Filipino Interior space

Bright, spacious, pleasant, clean and well-ventilated. That’s the definition of our Tagalog word “maaliwalas” when we’re talking about space. If the language we use have power over our spatial behavior as Edward Hall said, are we harnessing this concept into our modern spaces? I sure hope so! I can be a bit biased since I’m claustrophobic. I really dislike small, dark places without openings.

Come to think of it, the word is a sustainable concept in itself promoting natural light and ventilation with efficient spatial planning.

“A space suffused with light” as the architect wanted.

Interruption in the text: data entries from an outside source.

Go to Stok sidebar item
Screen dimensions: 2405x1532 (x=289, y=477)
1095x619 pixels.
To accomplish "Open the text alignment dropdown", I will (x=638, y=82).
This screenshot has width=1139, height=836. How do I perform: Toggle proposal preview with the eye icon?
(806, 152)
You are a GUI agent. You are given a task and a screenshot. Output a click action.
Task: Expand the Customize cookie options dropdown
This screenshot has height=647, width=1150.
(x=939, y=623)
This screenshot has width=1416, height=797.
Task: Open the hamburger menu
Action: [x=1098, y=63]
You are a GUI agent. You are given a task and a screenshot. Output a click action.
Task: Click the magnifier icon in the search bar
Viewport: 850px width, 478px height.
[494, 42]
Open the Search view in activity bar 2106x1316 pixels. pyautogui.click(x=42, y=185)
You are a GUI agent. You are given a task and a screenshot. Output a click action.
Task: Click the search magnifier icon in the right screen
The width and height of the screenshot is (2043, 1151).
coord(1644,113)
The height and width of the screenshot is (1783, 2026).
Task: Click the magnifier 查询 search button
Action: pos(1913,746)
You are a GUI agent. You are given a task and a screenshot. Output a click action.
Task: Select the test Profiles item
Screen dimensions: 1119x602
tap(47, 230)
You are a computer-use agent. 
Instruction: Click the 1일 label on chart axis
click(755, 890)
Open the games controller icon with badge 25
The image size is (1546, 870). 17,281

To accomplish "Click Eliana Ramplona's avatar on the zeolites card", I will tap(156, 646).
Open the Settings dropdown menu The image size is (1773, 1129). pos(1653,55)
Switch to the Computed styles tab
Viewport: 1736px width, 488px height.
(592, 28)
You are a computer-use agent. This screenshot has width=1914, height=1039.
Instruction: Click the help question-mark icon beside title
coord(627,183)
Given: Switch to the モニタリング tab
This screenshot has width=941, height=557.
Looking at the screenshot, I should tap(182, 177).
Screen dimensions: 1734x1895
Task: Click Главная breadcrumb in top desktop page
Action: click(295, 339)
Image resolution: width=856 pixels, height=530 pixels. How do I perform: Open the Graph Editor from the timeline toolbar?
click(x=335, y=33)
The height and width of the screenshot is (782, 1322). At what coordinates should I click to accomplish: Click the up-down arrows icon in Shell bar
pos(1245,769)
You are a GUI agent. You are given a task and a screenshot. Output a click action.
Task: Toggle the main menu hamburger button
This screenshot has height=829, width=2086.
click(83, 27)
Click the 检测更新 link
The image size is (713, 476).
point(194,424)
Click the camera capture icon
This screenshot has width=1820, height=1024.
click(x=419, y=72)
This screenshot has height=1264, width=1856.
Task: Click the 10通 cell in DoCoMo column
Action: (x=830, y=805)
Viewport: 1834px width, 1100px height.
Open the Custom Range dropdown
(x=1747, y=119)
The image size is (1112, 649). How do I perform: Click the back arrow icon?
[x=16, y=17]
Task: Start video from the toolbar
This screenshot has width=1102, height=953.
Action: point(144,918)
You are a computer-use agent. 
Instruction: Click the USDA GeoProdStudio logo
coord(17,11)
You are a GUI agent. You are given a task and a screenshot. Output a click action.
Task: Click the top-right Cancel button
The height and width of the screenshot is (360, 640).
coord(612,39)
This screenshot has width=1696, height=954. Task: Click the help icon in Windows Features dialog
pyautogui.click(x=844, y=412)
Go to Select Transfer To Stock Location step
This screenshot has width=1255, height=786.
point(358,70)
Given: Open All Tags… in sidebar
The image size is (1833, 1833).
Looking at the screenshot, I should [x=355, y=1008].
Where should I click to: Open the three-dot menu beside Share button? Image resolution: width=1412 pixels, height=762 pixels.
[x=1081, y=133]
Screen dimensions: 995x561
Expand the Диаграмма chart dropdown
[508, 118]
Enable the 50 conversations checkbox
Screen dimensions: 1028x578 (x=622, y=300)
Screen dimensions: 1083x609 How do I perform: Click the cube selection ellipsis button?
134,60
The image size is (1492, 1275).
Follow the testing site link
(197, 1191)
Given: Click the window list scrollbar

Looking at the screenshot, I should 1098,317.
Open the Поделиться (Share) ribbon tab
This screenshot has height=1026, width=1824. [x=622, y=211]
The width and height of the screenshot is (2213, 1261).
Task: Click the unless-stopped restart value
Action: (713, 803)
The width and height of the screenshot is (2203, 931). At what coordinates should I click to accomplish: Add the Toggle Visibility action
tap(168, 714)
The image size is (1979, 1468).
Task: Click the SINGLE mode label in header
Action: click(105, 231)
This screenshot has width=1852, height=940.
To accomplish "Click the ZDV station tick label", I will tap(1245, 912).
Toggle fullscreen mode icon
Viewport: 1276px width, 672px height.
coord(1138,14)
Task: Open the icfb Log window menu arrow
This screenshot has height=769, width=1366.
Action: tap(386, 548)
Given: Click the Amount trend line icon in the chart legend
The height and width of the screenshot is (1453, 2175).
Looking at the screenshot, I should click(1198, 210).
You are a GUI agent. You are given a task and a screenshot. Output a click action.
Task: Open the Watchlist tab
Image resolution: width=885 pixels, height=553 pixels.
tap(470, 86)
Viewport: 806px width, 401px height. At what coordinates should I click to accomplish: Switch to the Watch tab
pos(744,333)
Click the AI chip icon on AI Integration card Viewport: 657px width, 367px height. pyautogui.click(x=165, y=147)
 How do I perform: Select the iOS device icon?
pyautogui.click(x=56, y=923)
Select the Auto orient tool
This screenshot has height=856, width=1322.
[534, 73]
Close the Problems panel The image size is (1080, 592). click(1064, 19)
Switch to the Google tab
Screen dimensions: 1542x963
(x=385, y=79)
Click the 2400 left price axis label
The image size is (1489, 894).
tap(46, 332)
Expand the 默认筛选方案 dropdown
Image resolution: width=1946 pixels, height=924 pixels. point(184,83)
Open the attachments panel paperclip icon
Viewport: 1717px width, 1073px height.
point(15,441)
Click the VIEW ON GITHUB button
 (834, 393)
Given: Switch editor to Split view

What about small spaces? It can still happen with a lot of rethinking of what is possible. Smaller still? There are a lot of ways to make a space fit the parameters of “maaliwalas.” Townhouses, rowhouses and even condo units should be able to breathe. Sadly not a lot of these innovations can be utilized with all these factors: cost, torrential rain, limited space, setback requirements (building codes) and security issues.

A house in Fairview

The true test of it all: withstand the heat, calamities and years in a tropical setting. There’s a reason why tradition should never be out of the equation towards innovation. The term “maaliwalas” should always be imprinted on each space we do. Not only that it is bright but it is also airy. Always remember that the Filipino perception of space is not only bound by walls.

A cheap alternative to introducing light into the space


Light and space: does it really matter? To us it does.